### Text to read

| ← Previous race | Next race → |
- Layout of the Circuit de Barcelona-Catalunya

Race details
- Date: 14 May 2017
- Official name: Formula 1 Gran Premio de España Pirelli 2017
- Location: Circuit de Barcelona-Catalunya Montmeló, Spain
- Course: Permanent racing facility
- Course length: 4.655 km (2.892 miles)
- Distance: 66 laps, 307.104 km (190.825 miles)
- Weather: Sunny
- Attendance: 177,984

Pole position
- Driver: Lewis Hamilton; / Mercedes
- Time: 1:19.149

Fastest lap
- Driver: Lewis Hamilton / Mercedes
- Time: 1:23.593 on lap 64

Podium
- First: Lewis Hamilton; / Mercedes
- Second: Sebastian Vettel; / Ferrari
- Third: Daniel Ricciardo; / Red Bull Racing-TAG Heuer

= 2017 Spanish Grand Prix =

2017 Formula 1 race

The 2017 Spanish Grand Prix (formally known as the Formula 1 Gran Premio de España Pirelli 2017) was a Formula One motor race held on 14 May 2017 at the Circuit de Barcelona-Catalunya in Montmeló, Spain. The race was the fifth round of the 2017 FIA Formula One World Championship and marked the forty-seventh running of the Spanish Grand Prix as a World Championship event since the inaugural season in , and the twenty-seventh time that a World Championship round had been held at Catalunya.

==Report==
===Free practice===
Both of Friday's practice sessions finished with an identical top six on the timesheet, with Lewis Hamilton heading the list, his Mercedes teammate Valtteri Bottas second and the Ferraris of Kimi Räikkönen and Sebastian Vettel third and fourth respectively. Next came the Red Bulls, with Max Verstappen fifth in both sessions and Daniel Ricciardo sixth. McLaren Honda's run of poor reliability continued, with home favourite Fernando Alonso sitting out most of the first session after his car suffered a major engine failure during his first lap. Alonso was able to take part in the second session, but had to wait until almost half an hour into it while his team was completing an engine change.

### Exercise requirements
Please answer from the 2017 Spanish Grand Prix text: why did Fernando Alonso sit out most of the first practice session?

### Supplied material
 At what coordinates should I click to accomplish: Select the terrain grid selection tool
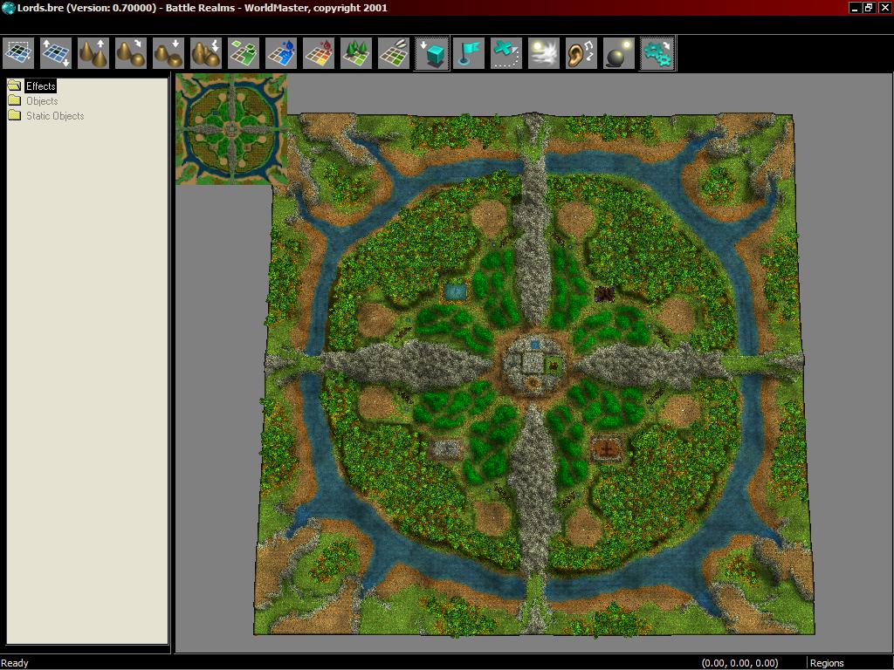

### Reply to the exercise
His car suffered a major engine failure during his first lap.